What is expected: Lay out as a numbered list the lines of the entries from the first one through the line containing "Looking at the screenshot, I should 1516,9.", skipping any blank lines.

--- BEGIN Input material ---

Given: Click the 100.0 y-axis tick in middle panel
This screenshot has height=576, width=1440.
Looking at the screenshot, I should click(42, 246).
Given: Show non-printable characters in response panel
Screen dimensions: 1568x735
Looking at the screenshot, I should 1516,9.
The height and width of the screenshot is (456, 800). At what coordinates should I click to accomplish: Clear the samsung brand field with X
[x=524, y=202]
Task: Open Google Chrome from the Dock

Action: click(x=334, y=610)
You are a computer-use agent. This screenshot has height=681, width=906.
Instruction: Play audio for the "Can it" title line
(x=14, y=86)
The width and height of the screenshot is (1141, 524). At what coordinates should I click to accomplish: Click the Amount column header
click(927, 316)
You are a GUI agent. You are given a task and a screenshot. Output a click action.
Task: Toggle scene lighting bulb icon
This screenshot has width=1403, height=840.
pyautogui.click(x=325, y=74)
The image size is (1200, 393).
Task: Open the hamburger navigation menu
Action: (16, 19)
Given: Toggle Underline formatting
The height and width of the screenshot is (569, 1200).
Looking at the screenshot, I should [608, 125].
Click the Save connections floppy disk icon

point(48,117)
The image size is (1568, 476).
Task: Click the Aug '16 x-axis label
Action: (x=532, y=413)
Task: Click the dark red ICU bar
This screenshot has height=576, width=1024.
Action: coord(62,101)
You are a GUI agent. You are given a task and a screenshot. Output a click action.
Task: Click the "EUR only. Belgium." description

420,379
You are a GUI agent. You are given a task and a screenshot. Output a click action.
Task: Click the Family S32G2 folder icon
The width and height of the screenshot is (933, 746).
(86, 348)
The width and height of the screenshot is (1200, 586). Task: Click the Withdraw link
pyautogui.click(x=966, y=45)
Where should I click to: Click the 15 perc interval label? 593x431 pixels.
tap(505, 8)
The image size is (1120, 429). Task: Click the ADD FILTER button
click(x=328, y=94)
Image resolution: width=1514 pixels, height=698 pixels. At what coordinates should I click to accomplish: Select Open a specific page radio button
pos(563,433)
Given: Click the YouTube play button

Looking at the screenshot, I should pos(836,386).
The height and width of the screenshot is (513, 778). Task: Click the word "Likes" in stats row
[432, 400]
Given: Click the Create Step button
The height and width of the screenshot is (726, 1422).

--- END Input material ---

Full response:
1. Given: Click the 100.0 y-axis tick in middle panel
2. This screenshot has height=576, width=1440.
3. Looking at the screenshot, I should click(42, 246).
4. Given: Show non-printable characters in response panel
5. Screen dimensions: 1568x735
6. Looking at the screenshot, I should 1516,9.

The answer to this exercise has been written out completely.